[Start of Attachment]

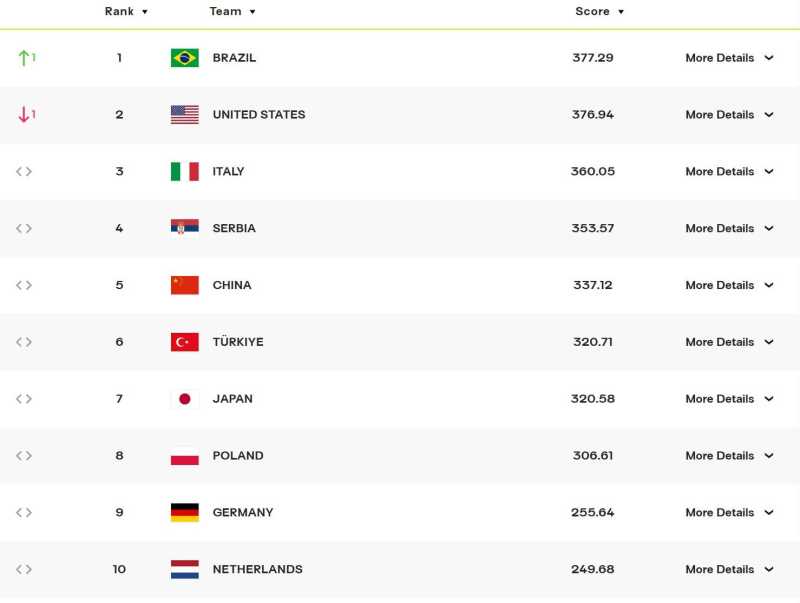Click Italy's score value 360.05

[x=593, y=172]
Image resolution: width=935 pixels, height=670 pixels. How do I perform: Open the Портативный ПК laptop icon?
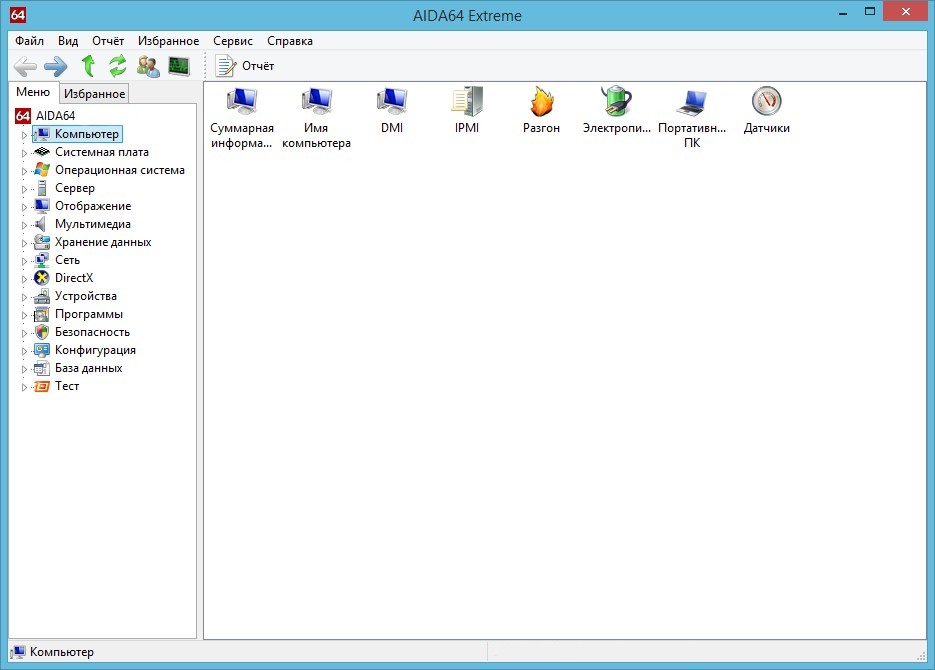point(692,102)
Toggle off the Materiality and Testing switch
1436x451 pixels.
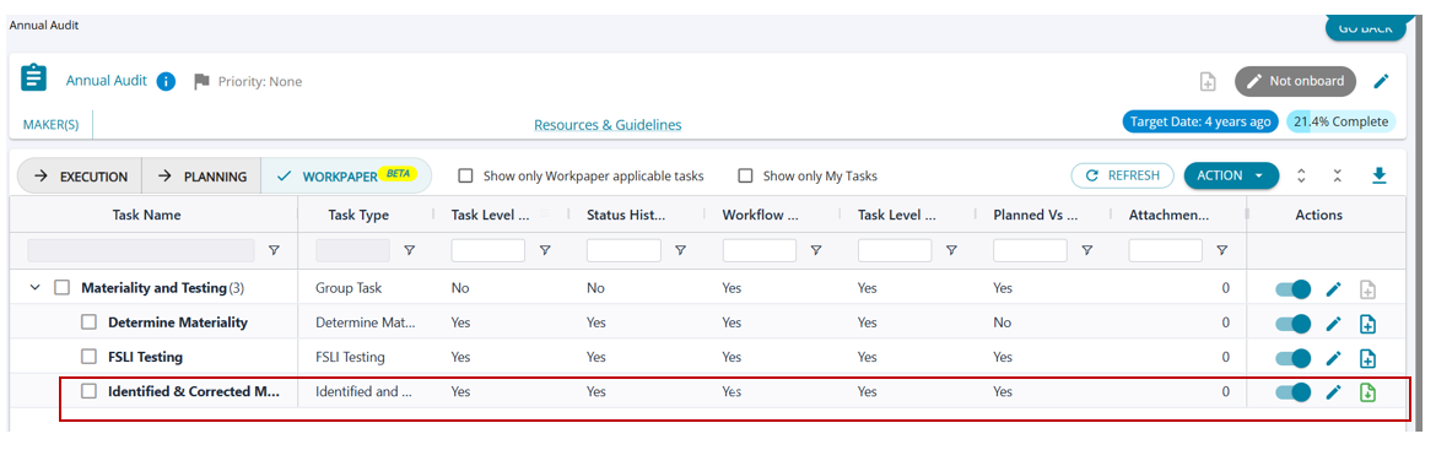pos(1293,289)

[End of Attachment]

**What you should do**
Locate the line containing "Image resolution: width=935" in the records above, then output it and every line after it through the last, excluding pictures.

**Exercise solution**
Image resolution: width=935 pixels, height=670 pixels. How do I perform: Open the Портативный ПК laptop icon?
point(692,102)
Toggle off the Materiality and Testing switch
1436x451 pixels.
pos(1293,289)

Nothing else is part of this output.